_Task description_:
Repeat the data below with no changes.

Collected data:
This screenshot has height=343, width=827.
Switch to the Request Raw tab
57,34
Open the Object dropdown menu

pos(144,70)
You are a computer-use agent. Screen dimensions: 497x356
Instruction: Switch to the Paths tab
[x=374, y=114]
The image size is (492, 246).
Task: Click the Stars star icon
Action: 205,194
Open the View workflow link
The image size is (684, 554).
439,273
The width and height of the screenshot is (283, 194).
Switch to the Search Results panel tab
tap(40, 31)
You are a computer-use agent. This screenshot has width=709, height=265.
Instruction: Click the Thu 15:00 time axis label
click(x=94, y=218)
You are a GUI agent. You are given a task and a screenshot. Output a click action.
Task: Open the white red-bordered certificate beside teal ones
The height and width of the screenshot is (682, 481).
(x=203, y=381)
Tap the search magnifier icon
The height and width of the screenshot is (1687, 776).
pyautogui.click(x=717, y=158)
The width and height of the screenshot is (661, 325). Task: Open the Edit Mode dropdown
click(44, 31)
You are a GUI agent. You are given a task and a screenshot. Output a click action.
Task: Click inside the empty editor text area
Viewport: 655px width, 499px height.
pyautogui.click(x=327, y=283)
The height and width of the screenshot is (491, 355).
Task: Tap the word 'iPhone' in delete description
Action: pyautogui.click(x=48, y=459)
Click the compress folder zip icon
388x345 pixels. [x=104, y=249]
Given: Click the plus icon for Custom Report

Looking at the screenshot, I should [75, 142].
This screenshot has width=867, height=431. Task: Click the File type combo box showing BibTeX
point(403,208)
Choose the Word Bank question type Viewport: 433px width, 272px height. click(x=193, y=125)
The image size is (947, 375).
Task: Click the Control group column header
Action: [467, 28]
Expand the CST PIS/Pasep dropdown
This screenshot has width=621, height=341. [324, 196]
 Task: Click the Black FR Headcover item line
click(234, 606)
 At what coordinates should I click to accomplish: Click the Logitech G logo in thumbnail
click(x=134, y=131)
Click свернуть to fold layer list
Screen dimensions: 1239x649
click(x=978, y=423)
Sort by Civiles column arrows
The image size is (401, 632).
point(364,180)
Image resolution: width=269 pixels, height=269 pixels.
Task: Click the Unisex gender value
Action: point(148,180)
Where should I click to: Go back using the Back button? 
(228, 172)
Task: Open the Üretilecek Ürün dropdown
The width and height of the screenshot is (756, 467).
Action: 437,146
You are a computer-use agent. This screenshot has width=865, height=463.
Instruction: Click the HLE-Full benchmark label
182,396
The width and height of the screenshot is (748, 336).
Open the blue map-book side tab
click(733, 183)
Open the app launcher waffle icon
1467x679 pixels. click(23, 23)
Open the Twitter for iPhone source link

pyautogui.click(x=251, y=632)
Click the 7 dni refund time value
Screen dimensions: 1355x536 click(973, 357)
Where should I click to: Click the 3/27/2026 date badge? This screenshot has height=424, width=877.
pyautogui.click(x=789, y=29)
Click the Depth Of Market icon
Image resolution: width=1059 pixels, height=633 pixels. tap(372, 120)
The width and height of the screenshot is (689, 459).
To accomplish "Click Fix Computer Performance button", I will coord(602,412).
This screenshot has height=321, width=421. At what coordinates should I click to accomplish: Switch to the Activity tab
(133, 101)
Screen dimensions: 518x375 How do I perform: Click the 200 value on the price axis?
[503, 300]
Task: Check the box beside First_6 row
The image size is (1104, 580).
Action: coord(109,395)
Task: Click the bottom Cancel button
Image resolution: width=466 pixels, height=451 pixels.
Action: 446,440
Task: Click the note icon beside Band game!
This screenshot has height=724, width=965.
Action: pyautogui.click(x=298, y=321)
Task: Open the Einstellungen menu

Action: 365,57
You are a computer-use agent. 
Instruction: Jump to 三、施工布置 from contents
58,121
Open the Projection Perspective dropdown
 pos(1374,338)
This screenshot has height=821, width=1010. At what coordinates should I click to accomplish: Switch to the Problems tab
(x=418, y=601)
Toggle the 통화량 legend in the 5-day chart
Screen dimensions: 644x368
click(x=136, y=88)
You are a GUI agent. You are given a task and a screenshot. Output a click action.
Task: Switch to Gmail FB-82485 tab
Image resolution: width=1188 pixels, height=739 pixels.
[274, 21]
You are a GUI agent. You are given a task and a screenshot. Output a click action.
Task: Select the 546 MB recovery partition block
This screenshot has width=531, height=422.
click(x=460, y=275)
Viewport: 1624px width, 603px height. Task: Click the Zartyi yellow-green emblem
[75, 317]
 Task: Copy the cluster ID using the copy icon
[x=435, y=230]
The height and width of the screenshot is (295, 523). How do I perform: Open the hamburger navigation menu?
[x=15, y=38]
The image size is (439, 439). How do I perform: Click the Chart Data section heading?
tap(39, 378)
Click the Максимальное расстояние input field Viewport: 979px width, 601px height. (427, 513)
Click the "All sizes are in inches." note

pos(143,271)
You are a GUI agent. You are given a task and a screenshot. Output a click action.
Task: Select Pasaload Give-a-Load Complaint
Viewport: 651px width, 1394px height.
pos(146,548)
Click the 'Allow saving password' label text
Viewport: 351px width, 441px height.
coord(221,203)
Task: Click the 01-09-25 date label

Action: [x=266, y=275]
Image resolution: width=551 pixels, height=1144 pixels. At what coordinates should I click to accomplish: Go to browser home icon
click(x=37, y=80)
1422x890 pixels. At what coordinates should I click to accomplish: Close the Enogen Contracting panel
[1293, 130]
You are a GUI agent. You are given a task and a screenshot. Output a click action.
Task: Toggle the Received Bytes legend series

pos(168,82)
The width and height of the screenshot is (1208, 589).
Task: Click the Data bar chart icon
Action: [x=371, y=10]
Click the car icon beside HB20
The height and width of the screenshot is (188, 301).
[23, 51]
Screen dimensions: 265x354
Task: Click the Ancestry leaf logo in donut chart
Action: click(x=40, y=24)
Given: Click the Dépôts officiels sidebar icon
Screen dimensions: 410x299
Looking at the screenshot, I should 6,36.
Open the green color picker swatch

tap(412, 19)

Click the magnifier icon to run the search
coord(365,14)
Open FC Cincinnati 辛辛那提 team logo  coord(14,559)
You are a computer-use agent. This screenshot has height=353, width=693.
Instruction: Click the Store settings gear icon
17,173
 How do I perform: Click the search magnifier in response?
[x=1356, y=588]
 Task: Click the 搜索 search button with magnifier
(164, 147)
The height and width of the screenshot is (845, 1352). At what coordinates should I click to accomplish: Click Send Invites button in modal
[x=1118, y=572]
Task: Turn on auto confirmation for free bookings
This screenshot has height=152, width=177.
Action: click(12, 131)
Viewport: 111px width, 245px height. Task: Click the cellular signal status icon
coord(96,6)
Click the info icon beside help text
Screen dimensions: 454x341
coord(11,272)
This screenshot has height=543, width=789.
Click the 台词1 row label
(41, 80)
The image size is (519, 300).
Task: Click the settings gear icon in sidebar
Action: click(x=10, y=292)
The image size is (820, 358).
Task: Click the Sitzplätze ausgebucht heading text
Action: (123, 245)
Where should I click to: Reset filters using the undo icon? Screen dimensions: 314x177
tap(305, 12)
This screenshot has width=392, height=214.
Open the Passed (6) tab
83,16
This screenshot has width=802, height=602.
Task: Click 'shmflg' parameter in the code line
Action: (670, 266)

_Solved exercise_:
This screenshot has height=343, width=827.
Switch to the Request Raw tab
57,34
Open the Object dropdown menu

pos(144,70)
You are a computer-use agent. Screen dimensions: 497x356
Instruction: Switch to the Paths tab
[x=374, y=114]
The image size is (492, 246).
Task: Click the Stars star icon
Action: 205,194
Open the View workflow link
The image size is (684, 554).
439,273
The width and height of the screenshot is (283, 194).
Switch to the Search Results panel tab
tap(40, 31)
You are a computer-use agent. This screenshot has width=709, height=265.
Instruction: Click the Thu 15:00 time axis label
click(x=94, y=218)
You are a GUI agent. You are given a task and a screenshot. Output a click action.
Task: Open the white red-bordered certificate beside teal ones
The height and width of the screenshot is (682, 481).
(x=203, y=381)
Tap the search magnifier icon
The height and width of the screenshot is (1687, 776).
pyautogui.click(x=717, y=158)
The width and height of the screenshot is (661, 325). Task: Open the Edit Mode dropdown
click(44, 31)
You are a GUI agent. You are given a task and a screenshot. Output a click action.
Task: Click inside the empty editor text area
Viewport: 655px width, 499px height.
pyautogui.click(x=327, y=283)
The height and width of the screenshot is (491, 355).
Task: Tap the word 'iPhone' in delete description
Action: pyautogui.click(x=48, y=459)
Click the compress folder zip icon
388x345 pixels. [x=104, y=249]
Given: Click the plus icon for Custom Report

Looking at the screenshot, I should [75, 142].
This screenshot has width=867, height=431. Task: Click the File type combo box showing BibTeX
point(403,208)
Choose the Word Bank question type Viewport: 433px width, 272px height. click(x=193, y=125)
The image size is (947, 375).
Task: Click the Control group column header
Action: [467, 28]
Expand the CST PIS/Pasep dropdown
This screenshot has width=621, height=341. [324, 196]
 Task: Click the Black FR Headcover item line
click(234, 606)
 At what coordinates should I click to accomplish: Click the Logitech G logo in thumbnail
click(x=134, y=131)
Click свернуть to fold layer list
Screen dimensions: 1239x649
click(x=978, y=423)
Sort by Civiles column arrows
The image size is (401, 632).
point(364,180)
Image resolution: width=269 pixels, height=269 pixels.
Task: Click the Unisex gender value
Action: point(148,180)
Where should I click to: Go back using the Back button? 
(228, 172)
Task: Open the Üretilecek Ürün dropdown
The width and height of the screenshot is (756, 467).
Action: 437,146
You are a computer-use agent. This screenshot has width=865, height=463.
Instruction: Click the HLE-Full benchmark label
182,396
The width and height of the screenshot is (748, 336).
Open the blue map-book side tab
click(733, 183)
Open the app launcher waffle icon
1467x679 pixels. click(23, 23)
Open the Twitter for iPhone source link

pyautogui.click(x=251, y=632)
Click the 7 dni refund time value
Screen dimensions: 1355x536 click(973, 357)
Where should I click to: Click the 3/27/2026 date badge? This screenshot has height=424, width=877.
pyautogui.click(x=789, y=29)
Click the Depth Of Market icon
Image resolution: width=1059 pixels, height=633 pixels. tap(372, 120)
The width and height of the screenshot is (689, 459).
To accomplish "Click Fix Computer Performance button", I will coord(602,412).
This screenshot has height=321, width=421. At what coordinates should I click to accomplish: Switch to the Activity tab
(133, 101)
Screen dimensions: 518x375 How do I perform: Click the 200 value on the price axis?
[503, 300]
Task: Check the box beside First_6 row
The image size is (1104, 580).
Action: coord(109,395)
Task: Click the bottom Cancel button
Image resolution: width=466 pixels, height=451 pixels.
Action: 446,440
Task: Click the note icon beside Band game!
This screenshot has height=724, width=965.
Action: pyautogui.click(x=298, y=321)
Task: Open the Einstellungen menu

Action: 365,57
You are a computer-use agent. 
Instruction: Jump to 三、施工布置 from contents
58,121
Open the Projection Perspective dropdown
 pos(1374,338)
This screenshot has height=821, width=1010. At what coordinates should I click to accomplish: Switch to the Problems tab
(x=418, y=601)
Toggle the 통화량 legend in the 5-day chart
Screen dimensions: 644x368
click(x=136, y=88)
You are a GUI agent. You are given a task and a screenshot. Output a click action.
Task: Switch to Gmail FB-82485 tab
Image resolution: width=1188 pixels, height=739 pixels.
[274, 21]
You are a GUI agent. You are given a task and a screenshot. Output a click action.
Task: Select the 546 MB recovery partition block
This screenshot has width=531, height=422.
click(x=460, y=275)
Viewport: 1624px width, 603px height. Task: Click the Zartyi yellow-green emblem
[75, 317]
 Task: Copy the cluster ID using the copy icon
[x=435, y=230]
The height and width of the screenshot is (295, 523). How do I perform: Open the hamburger navigation menu?
[x=15, y=38]
The image size is (439, 439). How do I perform: Click the Chart Data section heading?
tap(39, 378)
Click the Максимальное расстояние input field Viewport: 979px width, 601px height. (427, 513)
Click the "All sizes are in inches." note

pos(143,271)
You are a GUI agent. You are given a task and a screenshot. Output a click action.
Task: Select Pasaload Give-a-Load Complaint
Viewport: 651px width, 1394px height.
pos(146,548)
Click the 'Allow saving password' label text
Viewport: 351px width, 441px height.
coord(221,203)
Task: Click the 01-09-25 date label

Action: [x=266, y=275]
Image resolution: width=551 pixels, height=1144 pixels. At what coordinates should I click to accomplish: Go to browser home icon
click(x=37, y=80)
1422x890 pixels. At what coordinates should I click to accomplish: Close the Enogen Contracting panel
[1293, 130]
You are a GUI agent. You are given a task and a screenshot. Output a click action.
Task: Toggle the Received Bytes legend series

pos(168,82)
The width and height of the screenshot is (1208, 589).
Task: Click the Data bar chart icon
Action: [x=371, y=10]
Click the car icon beside HB20
The height and width of the screenshot is (188, 301).
[23, 51]
Screen dimensions: 265x354
Task: Click the Ancestry leaf logo in donut chart
Action: click(x=40, y=24)
Given: Click the Dépôts officiels sidebar icon
Screen dimensions: 410x299
Looking at the screenshot, I should 6,36.
Open the green color picker swatch

tap(412, 19)

Click the magnifier icon to run the search
coord(365,14)
Open FC Cincinnati 辛辛那提 team logo  coord(14,559)
You are a computer-use agent. This screenshot has height=353, width=693.
Instruction: Click the Store settings gear icon
17,173
 How do I perform: Click the search magnifier in response?
[x=1356, y=588]
 Task: Click the 搜索 search button with magnifier
(164, 147)
The height and width of the screenshot is (845, 1352). At what coordinates should I click to accomplish: Click Send Invites button in modal
[x=1118, y=572]
Task: Turn on auto confirmation for free bookings
This screenshot has height=152, width=177.
Action: click(12, 131)
Viewport: 111px width, 245px height. Task: Click the cellular signal status icon
coord(96,6)
Click the info icon beside help text
Screen dimensions: 454x341
coord(11,272)
This screenshot has height=543, width=789.
Click the 台词1 row label
(41, 80)
The image size is (519, 300).
Task: Click the settings gear icon in sidebar
Action: click(x=10, y=292)
The image size is (820, 358).
Task: Click the Sitzplätze ausgebucht heading text
Action: (123, 245)
Where should I click to: Reset filters using the undo icon? Screen dimensions: 314x177
tap(305, 12)
This screenshot has width=392, height=214.
Open the Passed (6) tab
83,16
This screenshot has width=802, height=602.
Task: Click 'shmflg' parameter in the code line
Action: (670, 266)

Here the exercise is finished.